The best part of being the CEO of Trebark may be the field testing. Once a goose guide on the Maryland shore, Jim now lives in the Blue Ridge Mountains “with lots of whitetail deer and turkeys!” He still takes his shotgun and Labs to the marsh, where, as you might expect, he blends right in.
Blending in is also a high priority for Ron Bice, whose Wildlife Research Center specializes in another type of camouflage. “It doesn’t matter if you’re invisible to a big buck,” says Ron, “if your scent gets to him before you have a shot.” He correctly points out that many animals use their noses more than their eyes to warn them of danger. “To be most effective, you’ll want to hunt scent-free.”
For better concealment, this hunter should be clad in white.

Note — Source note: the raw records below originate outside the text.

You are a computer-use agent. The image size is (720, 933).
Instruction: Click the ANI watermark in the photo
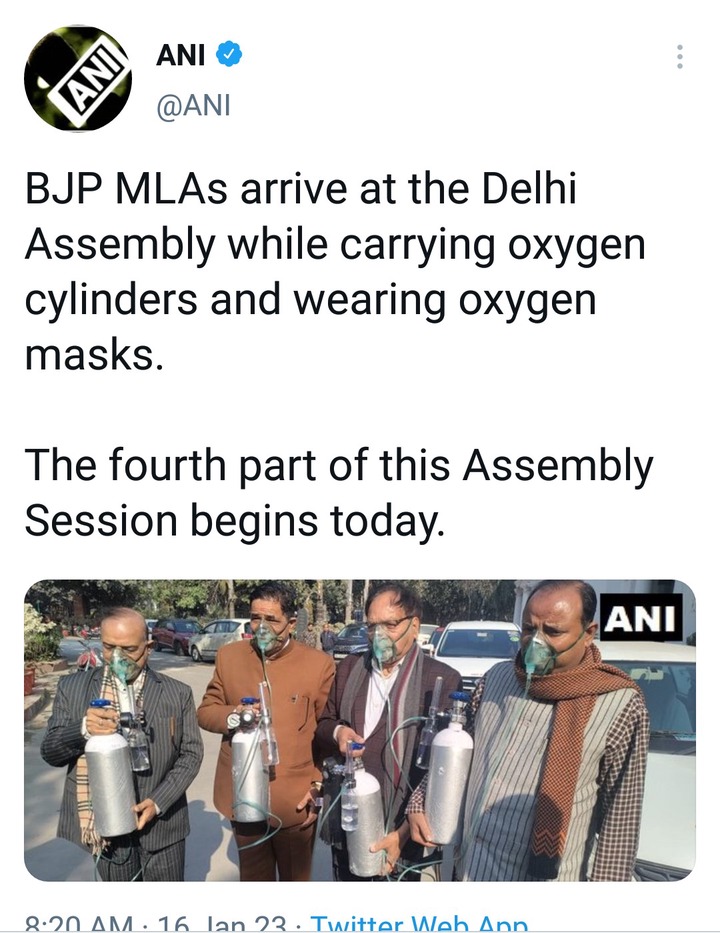point(641,619)
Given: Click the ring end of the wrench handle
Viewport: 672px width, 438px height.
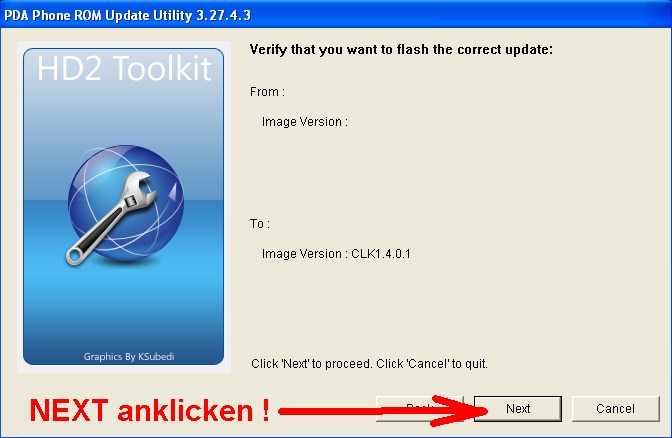Looking at the screenshot, I should 74,256.
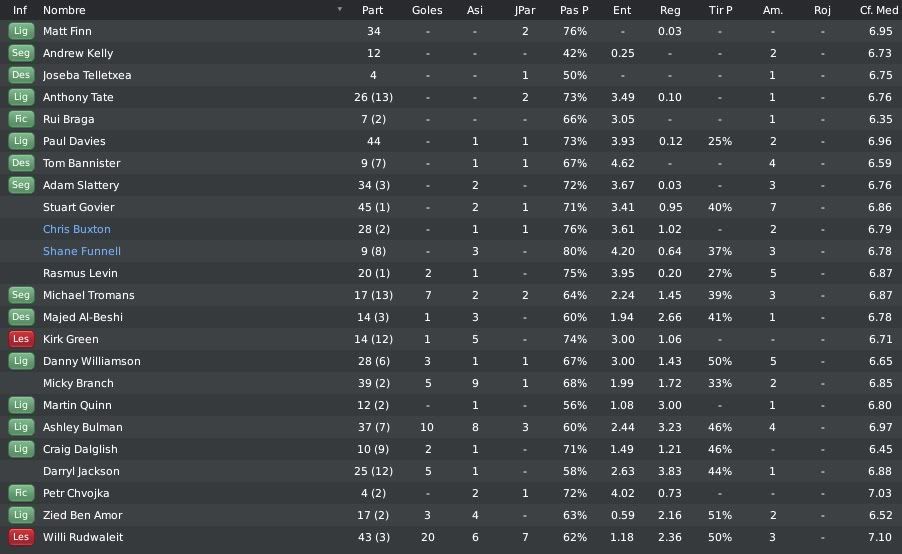The height and width of the screenshot is (554, 902).
Task: Click the sort arrow in Nombre column
Action: pyautogui.click(x=339, y=9)
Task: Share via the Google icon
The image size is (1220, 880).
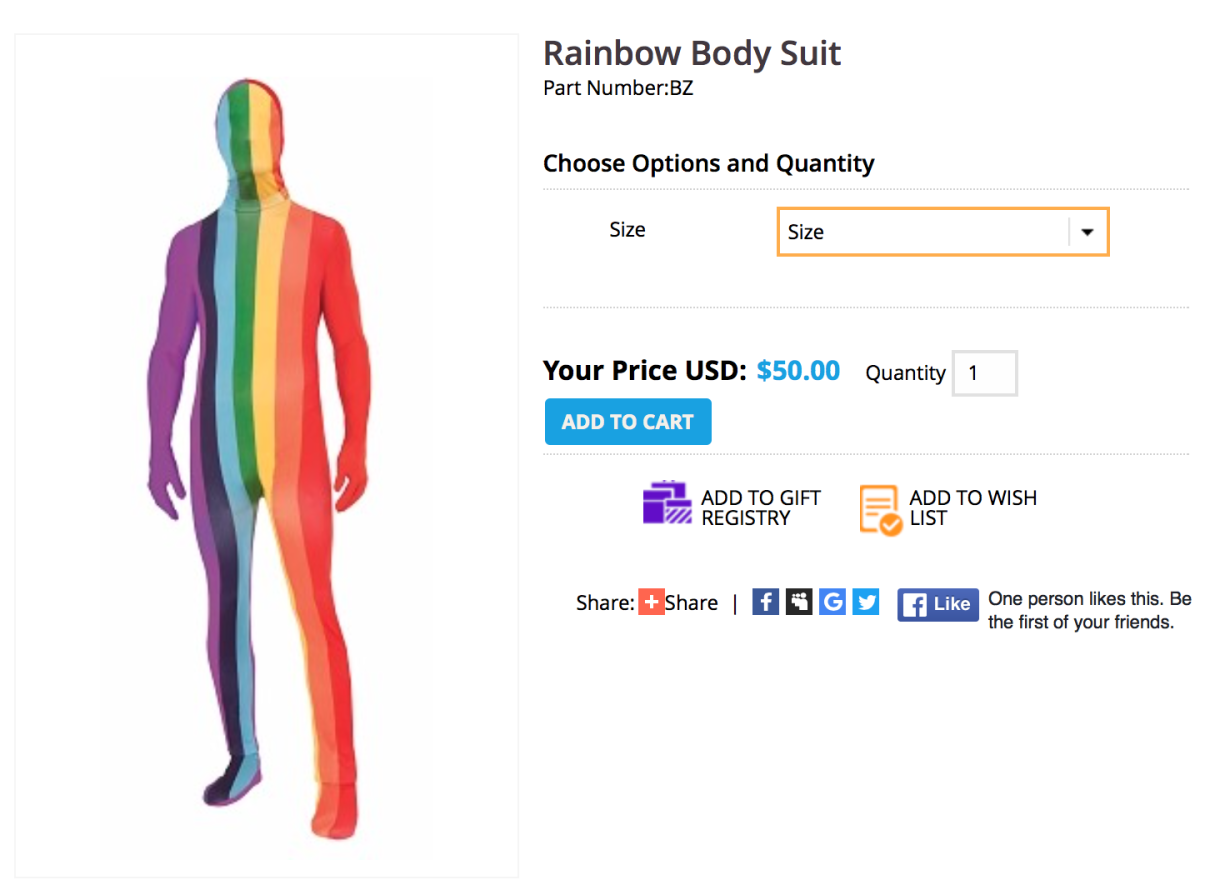Action: [x=832, y=601]
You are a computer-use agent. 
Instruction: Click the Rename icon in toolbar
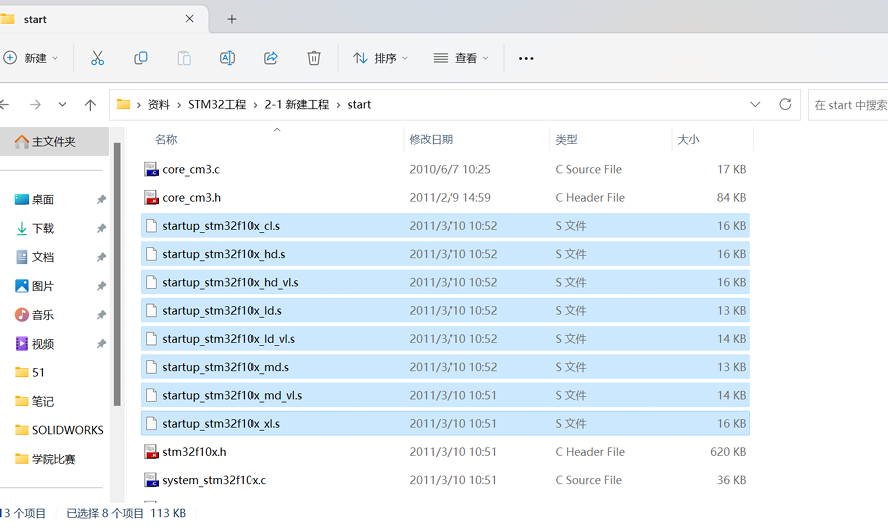tap(227, 58)
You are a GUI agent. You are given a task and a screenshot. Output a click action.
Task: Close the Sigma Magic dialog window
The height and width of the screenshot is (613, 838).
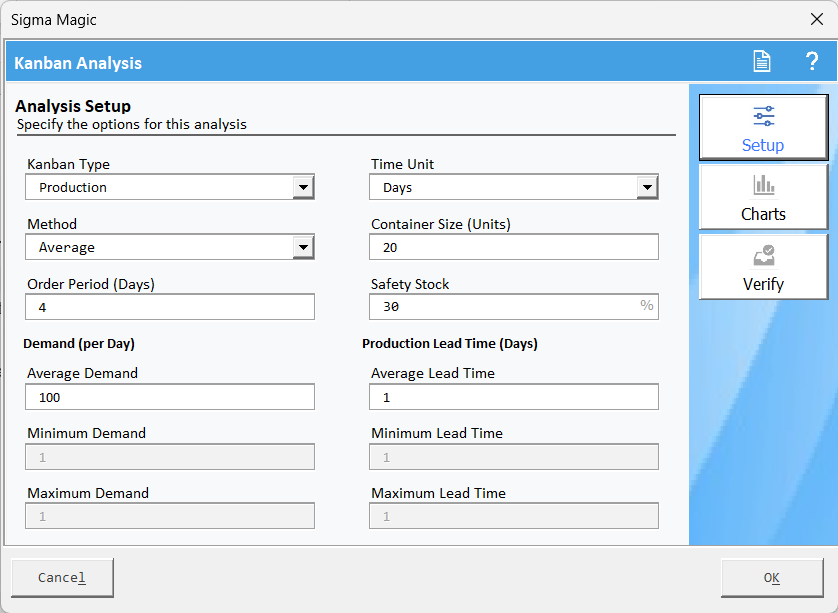816,19
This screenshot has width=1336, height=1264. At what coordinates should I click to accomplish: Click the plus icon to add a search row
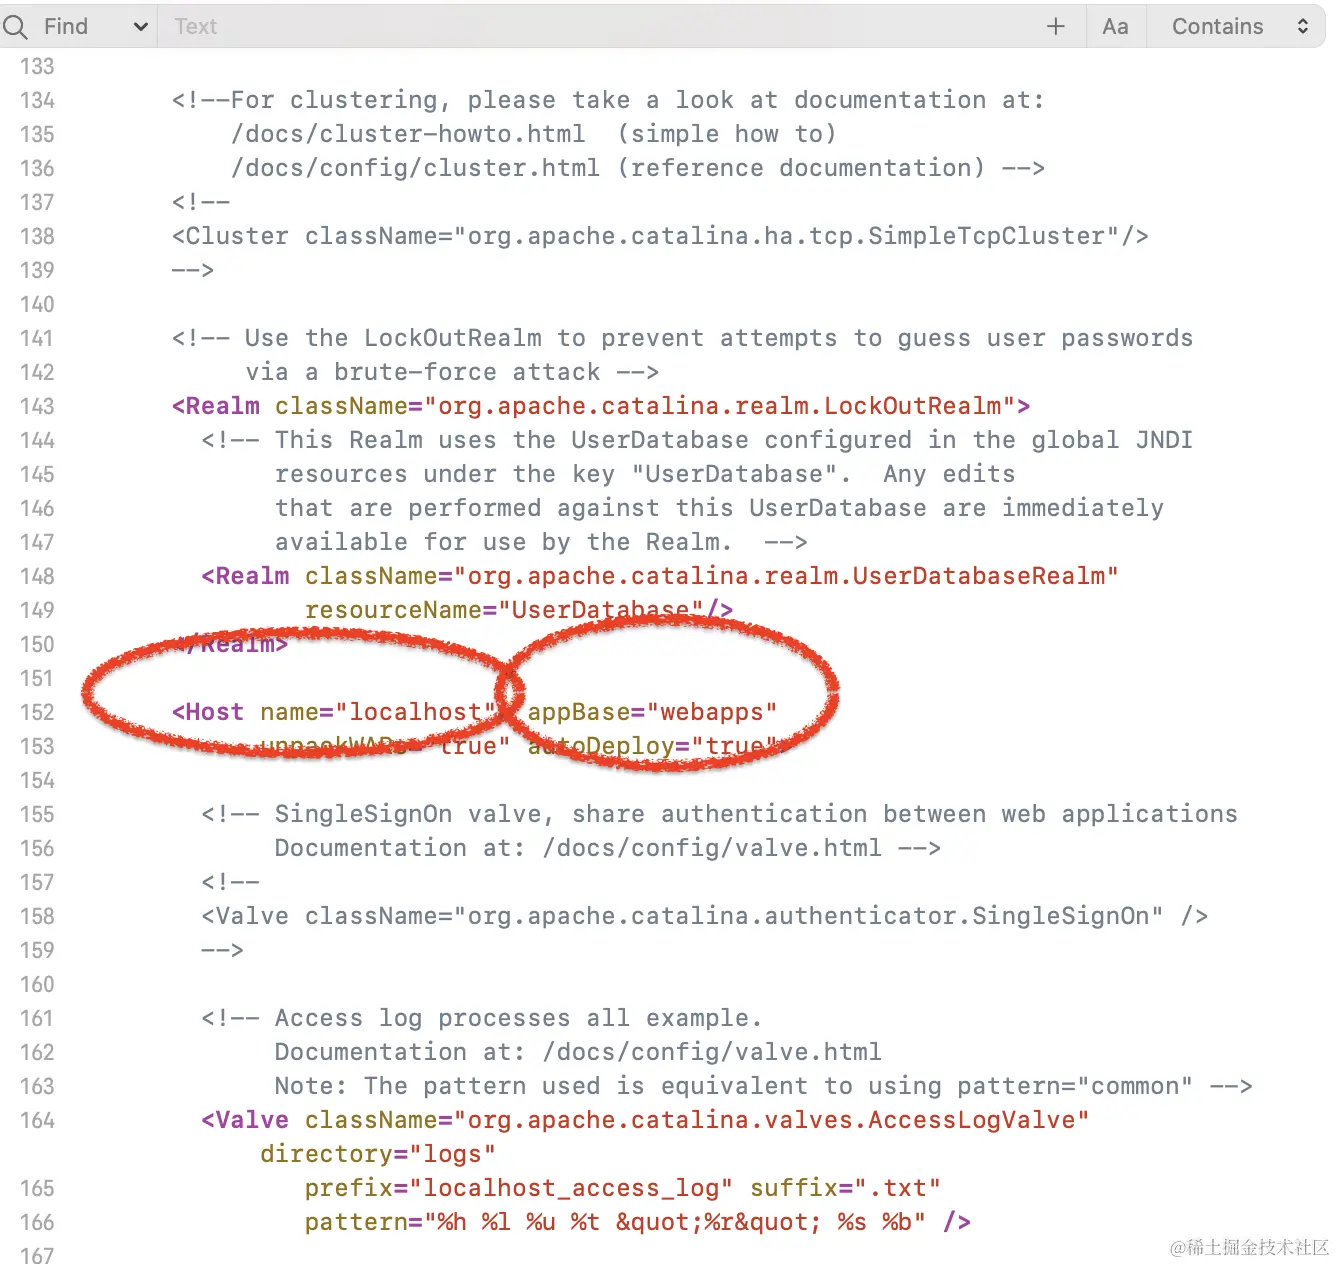tap(1056, 26)
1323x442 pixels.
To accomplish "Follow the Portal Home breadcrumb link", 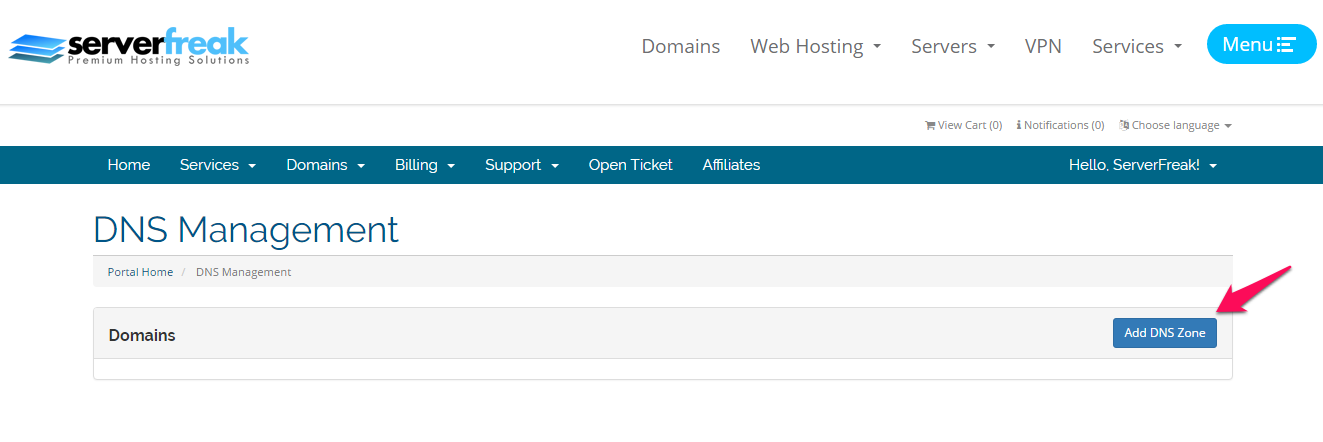I will coord(140,272).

Bice recommends that before opening day you wash all your hunting clothes in a detergent that does not have the fragrances and color brighteners common to commercial soaps. “The brighteners can enhance ultraviolet reflection, which you won’t see nearly as well as do the deer!” After it’s clean, Ron suggests you apply some of his Scent Killer, a spray that can also be used on most hunting equipment. “Don’t forget vehicle seats!” For cameras and other objects that you might not want to spray, minimize human scent by storing them in well-ventilated places with sprigs of vegetation common where you hunt. “I hang my clothes in a garment bag full of leaves. It’s vented to allow moisture to escape.”
Keep your body as odorless as possible. Ron advises that before the hunt, you wash with a hair and body soap formulated to leave none of its own scent. Wildlife Research Center has these products too.
We’ve all spotted or shot game that apparently didn’t scent us despite our smelly clothes, tobacco or failure to bathe. I used to carry sardines for lunch. But if you think about it, odor has probably detoured a lot of big game before you ever saw it. Complete camouflage includes masking your scent as well as concealing your profile.
How important is camouflage? As important as succeeding afield.